Let's just start with the question: Do guinea pigs need salt licks? The answer: No. It's best to skip the salt licks (or mineral) and save your piggie bank for healthier offerings. Unlimited grass hay is the most important part of a guinea pig's diet. At least 80% of what she consumes should be hay. Adding a nutritionally complete pellet and a variety of greens is all she needs for a balanced menu.
You probably realized guinea pigs are ALWAYS hungry... the first time you tried to grab a midnight snack... from the fridge... for yourself. Once they know the sound of the refrigerator opening, you're committed. There's nothing wrong with offering a healthy treat, but it's definitely up to us to make sure anything we feed is guinea pig-safe.
Guinea pigs don't need more than .5g/kg of sodium, which they easily get from pellets alone. Feeding a variety of fresh vegetables every day will also ensure they're getting a good balance of nutrients, no salt lick required.

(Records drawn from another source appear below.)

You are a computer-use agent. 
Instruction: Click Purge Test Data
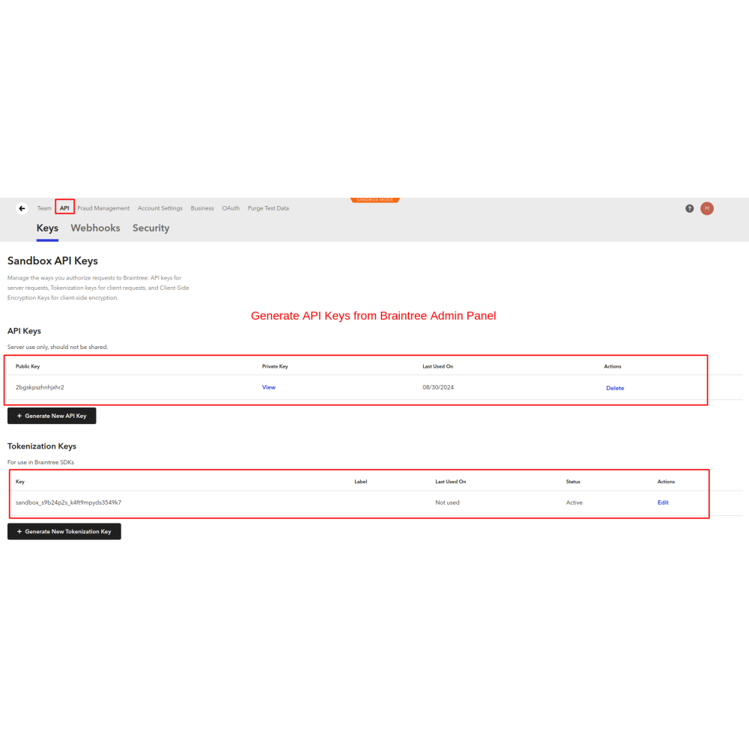click(268, 208)
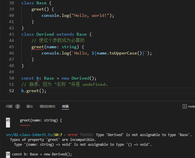The width and height of the screenshot is (195, 158).
Task: Select the 调试控制台 debug console tab
Action: tap(47, 106)
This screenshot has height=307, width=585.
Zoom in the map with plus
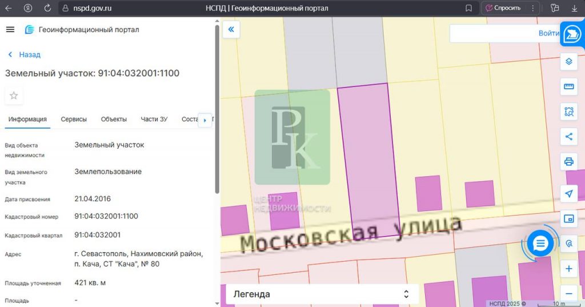point(568,269)
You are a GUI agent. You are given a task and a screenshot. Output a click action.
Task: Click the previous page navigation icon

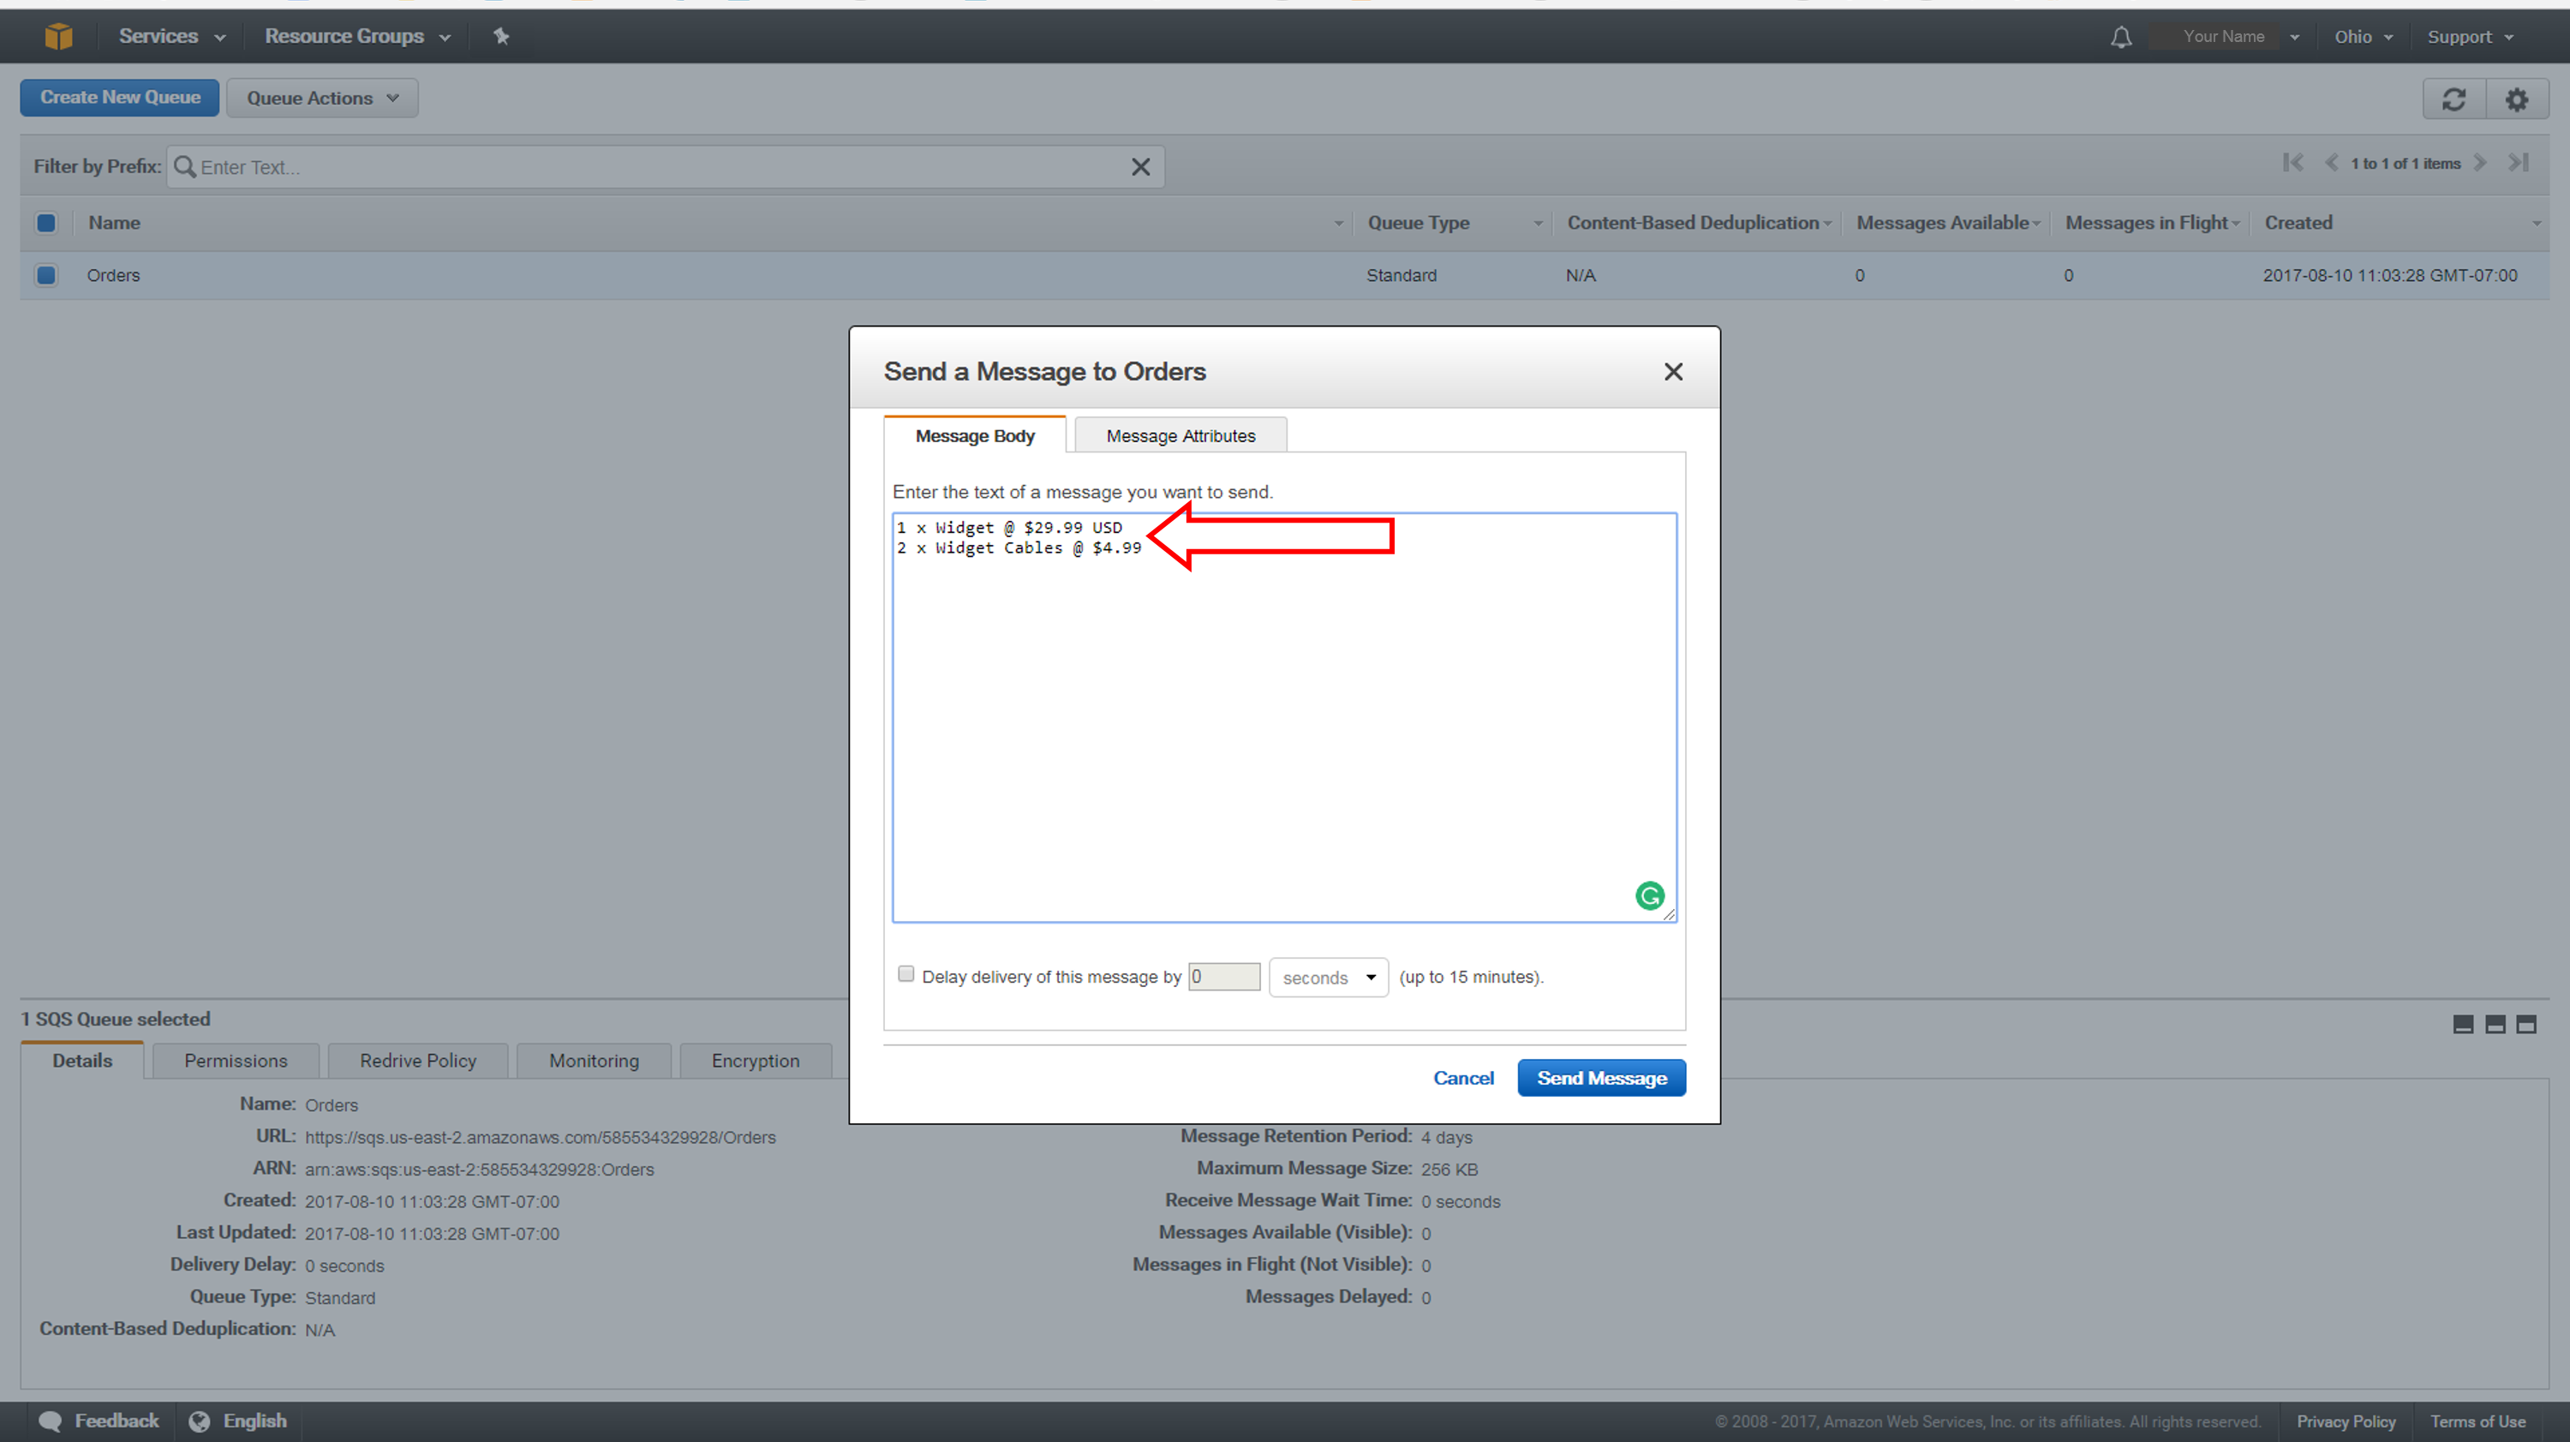pos(2329,165)
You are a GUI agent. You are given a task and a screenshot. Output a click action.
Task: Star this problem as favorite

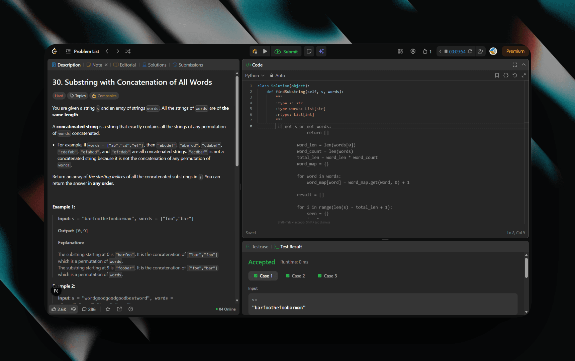pyautogui.click(x=108, y=309)
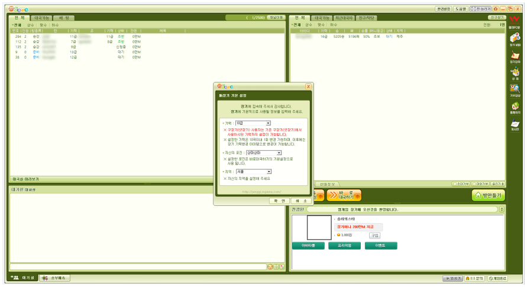Open the 장기 VOD sidebar icon

click(x=515, y=38)
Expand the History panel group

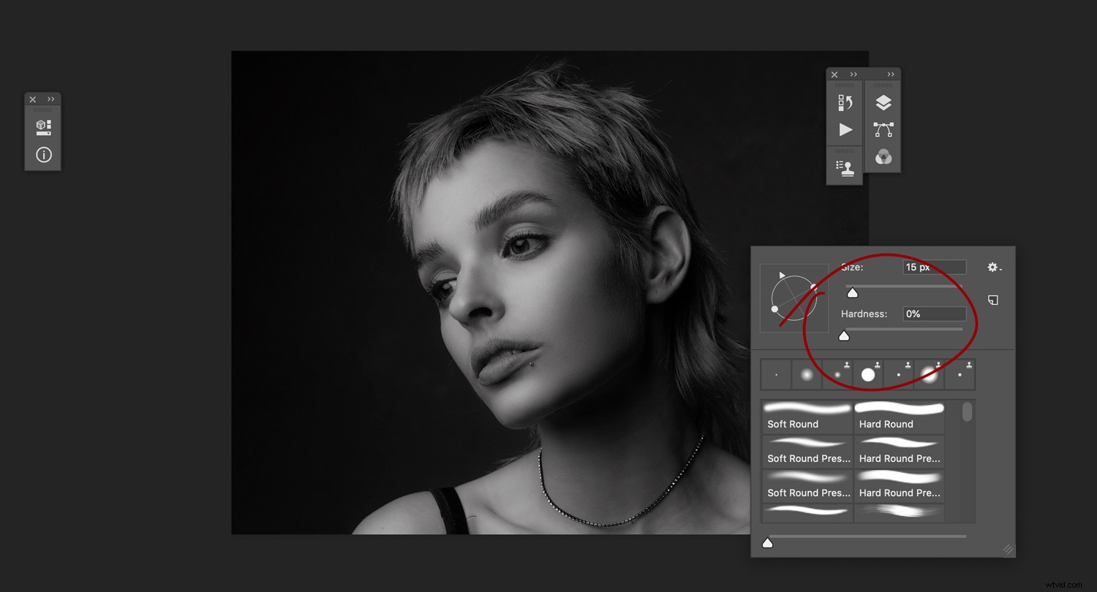pyautogui.click(x=853, y=74)
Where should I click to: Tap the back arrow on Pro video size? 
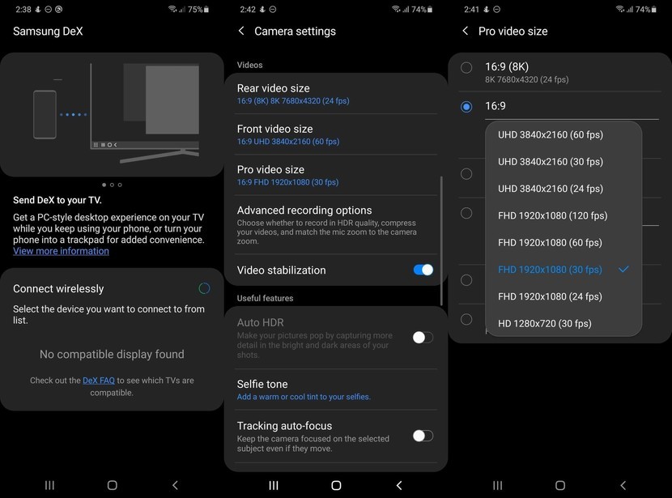(465, 31)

Why Too Much Salt is Harmful
Guinea pigs aren't able to sweat like we do to get rid of excess sodium. Biologically they really have no use for extra salt either. Offering a salt lick just puts extra stress on their little bodies. A dietary imbalance of calcium and phosphorus can also cause serious bladder issues. Extra minerals, coupled with the potential for dehydration from too much salt puts your guinea pig at risk for bladder sludge or stones. Guinea pigs, like rabbits, are prone to forming urinary tract calculi. These painful uroliths can be located anywhere in the urinary tract and are usually composed of calcium salts. Once they've formed, surgery is almost always required to remove them (especially in males with the longer, narrow urethra) and they are notorious for returning... so it's better to avoid in the first place.
A Little Won't Hurt, Right?
Maybe yes, maybe no. Many guinea pigs enjoy the taste of salt, just like we do, and will go to town on a salt lick. However, this doesn't mean they should. Some lucky humans don't seem to suffer immediate ill effects from too much junk food, but that doesn't make it a good idea. Guinea pigs aren't able to make these decisions for themselves, so it's up to us to offer only safe food and treats. Providing a healthy treat (like a sprig of cilantro or slice of fruit) or a safe chew will be just as appreciated as a potentially risky item.
A Healthy Supplement to Consider
While guinea pigs don't need salt licks, it's worth keeping an eye on their vitamin C intake. Guinea pigs have a unique need for vitamin C because they aren't able to create it in their bodies. Luckily, a high-quality pellet with stabilized vitamin C in combination with feeding a variety of vegetables meets the ~25 mg requirement sufficient for most guinea pigs. Some other great options to supplement vitamin C in your guinea pig's diet? Bell peppers are one. Drops are another.
So. While guinea pigs absolutely need a diet specialized for their needs, a salt (or mineral) lick isn't needed. Actually, it's best to totally stay away from them. Lean on the good stuff to provide your cavy the nutrients needed to keep 'em in tip-top shape.